Textauszug:
######
# Nvidia Optimus Problem!



## Mewtos (10. Mai 2011)

Hey leute, ich hab ein kleines Problem mit meinem Notebook: Ich hab ja eine Intel (HD) Graphic onboard und eine GT540M Grafik in meinem Notebook......Nvida Optimus hat immer schön bei den 3D Einstellungen umgeschaltet, bis gestern......Windows Update sagt, ein neuer Treiber für die Intel Onboard Karte ist da und wird geladen.....so, zack, fertig geladen, neu gestartet und funktioniert......aber dann sehe ich auf einmal, dass die Nvidia Karte durchgehend läuft, bei 2D Sachen und bei 3D sachen....das ist ziemlich ungünstig, da dadurch Akkulaufzeit flöten geht und mein Notebook im Leerlauf nur unnötig warm wird und der Lüfter zum Teil dreht und die Nvidia Karte unnötig belastet wird......wisst ihr, wie ich das Problem beheben kann?     Danke für eure Antworten, Mewtos


----------



## Shonun (10. Mai 2011)
######
Aufgabenstellung:
Beantworte zum Forenbeitrag über das Nvidia-Optimus-Problem die folgenden Fragen:
(a) Welche zwei Grafiklösungen hat das Notebook?
(b) Für welche Karte wurde über Windows Update ein neuer Treiber geladen?
(c) An welchem Datum schrieb Mewtos den Beitrag?

Verfügbare Daten:
######
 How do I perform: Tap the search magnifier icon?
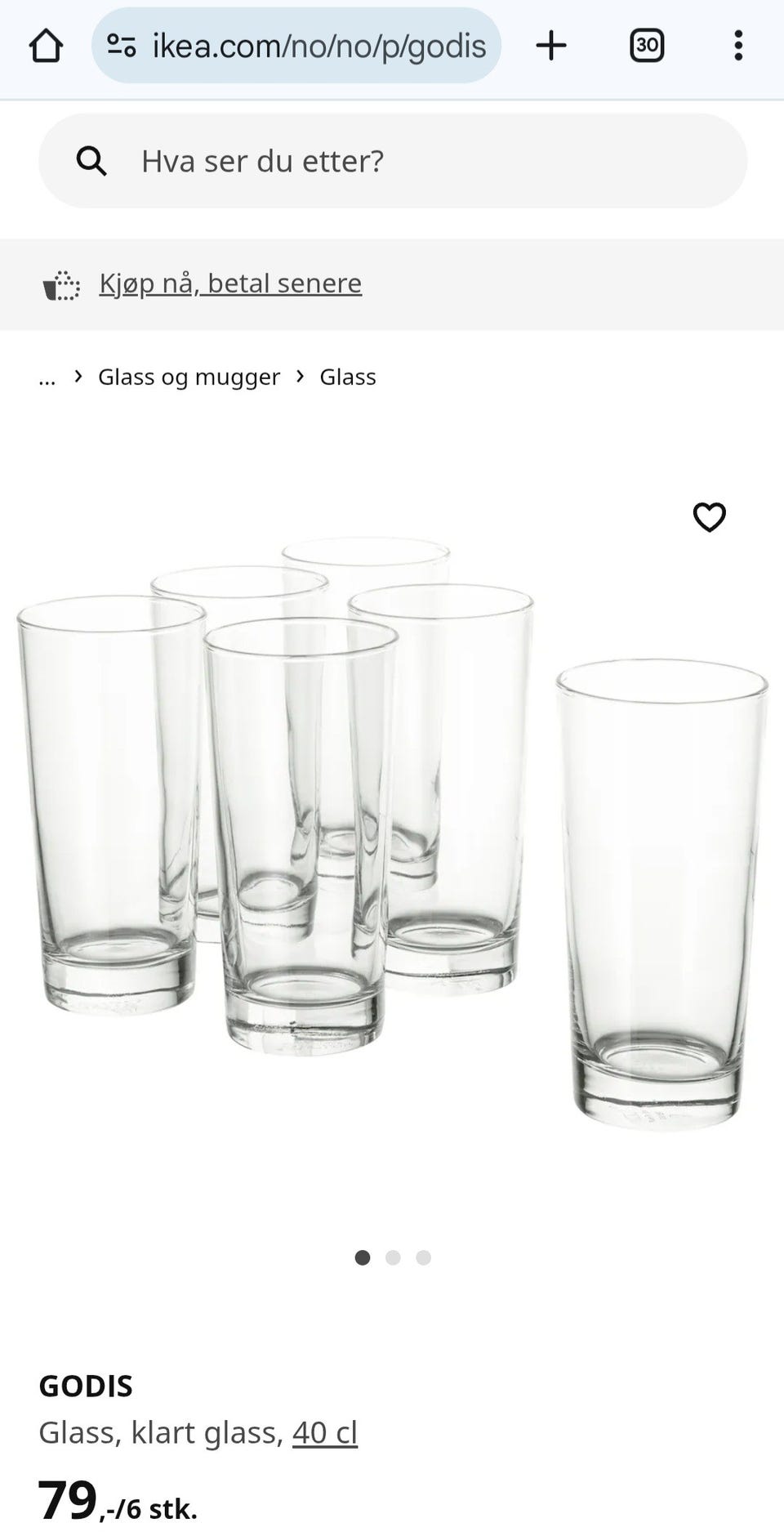tap(91, 161)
######
Endergebnis:
(a) Eine Intel (HD) Graphic onboard und eine GT540M-Grafik.
(b) Für die Intel-Onboard-Karte.
(c) Am 10. Mai 2011.